Manlik (2020: 13 fn 1), therefore, treats the magazine, Lesbians on the Loose, as a “practical text” as understood in WPR (Bacchi 2009: 34), which aims to produce particular effects in the “conduct” of their audiences. Specifically, she explains how SM women are positioned within the magazine texts “as responsible, at least in part, for addressing the ‘problem’ of HIV”. She shows how this stance illustrates Foucault’s theoretical focus on subjectification (see Bacchi and Goodwin 2016: 49-53), which is primarily concerned with how governing transpires through problematisations: “that is, how certain subject positions are rendered thinkable or unthinkable through, what Bacchi (2009: 48) terms, ‘problem representations’” (Manlik 2020: 4).
Crucially, the key point to remember is how to treat these “practical texts” in one’s analysis. Manlik (2020: 12) explains:
“And yet, it is important to note that, under Bacchi’s (2009; Bacchi and Goodwin 2016) WPR approach, blame should not be assigned to individual authors in LOTL or the magazine itself for (re)producing particular problem representations.”
When using WPR, the researcher targets underlying conceptual logics; it does not seek signs of intentional manipulation. The point to take from this example, then, is the possibility of interrogating the conceptual logics in at least some media texts through applying the WPR questions.

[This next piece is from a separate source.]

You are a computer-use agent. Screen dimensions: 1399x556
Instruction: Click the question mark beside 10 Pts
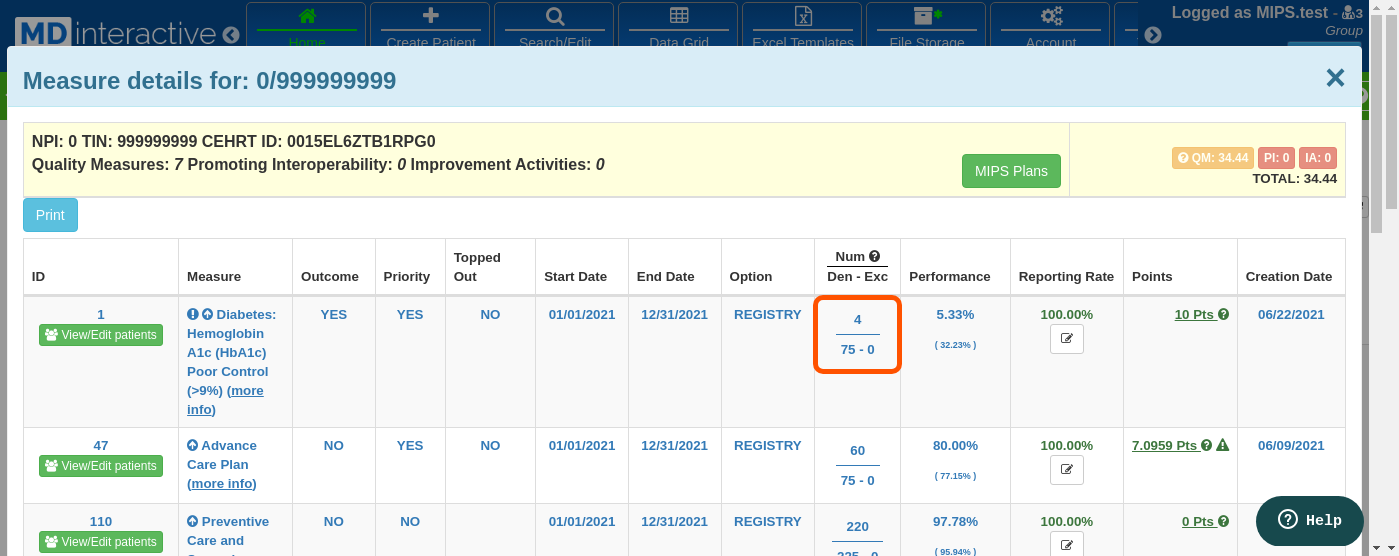coord(1223,315)
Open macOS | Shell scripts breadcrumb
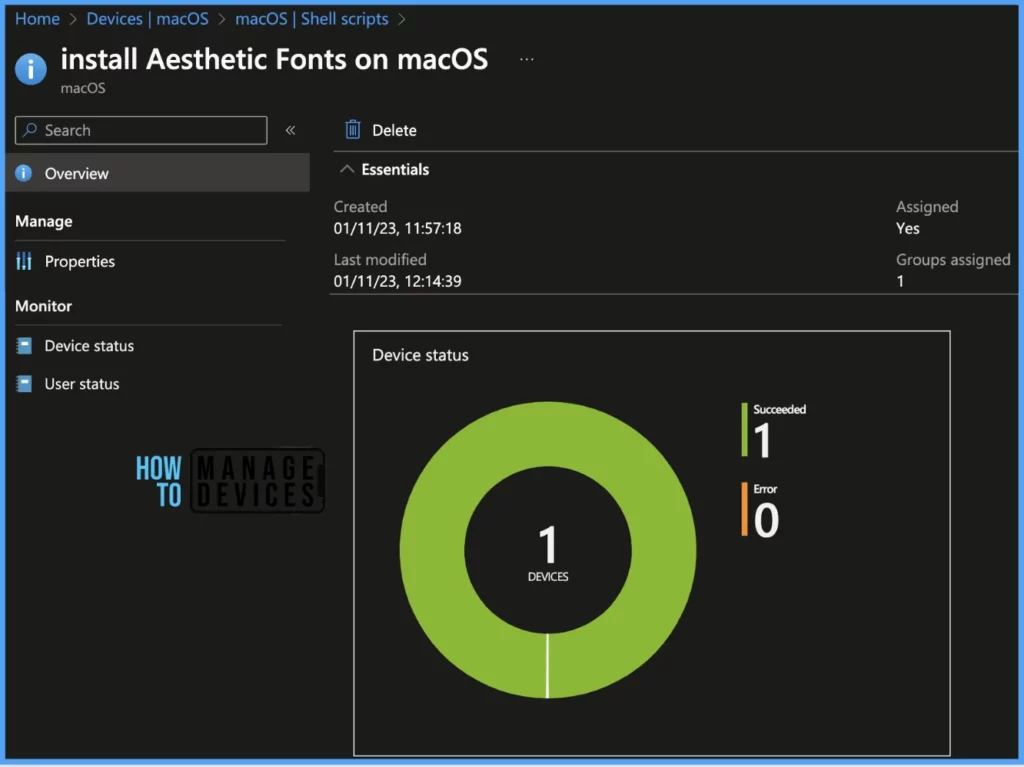This screenshot has height=767, width=1024. coord(311,19)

Manlik proceeds to offer useful insights into the political implications of the style of critique displayed in her (and other WPR-influenced) work. She notes that increasing the visibility of SM women in HIV discourses may not, in the end, serve them well, possibly forcing them to endure “surplus visibility” (Patai 1992). The purpose of her analysis is not, therefore, to advocate making SM women visible but to inquire into the forms of visibility required in order to be recognized as participating subjects in HIV discourse and accompanying legal regulations. Quoting Lamble (2009: 126) Manlik (2020: 12) concludes that “[t]he remedy for ‘limited thinking’ is not ‘better thinking’ but rather a critical interrogation of the conditions that make such rationalities possible.” To challenge taken-for-granted discourses and regulations through which governing takes place, they must be rendered as questionable – as open to interrogation and possible change. Such is the intent of a WPR analysis.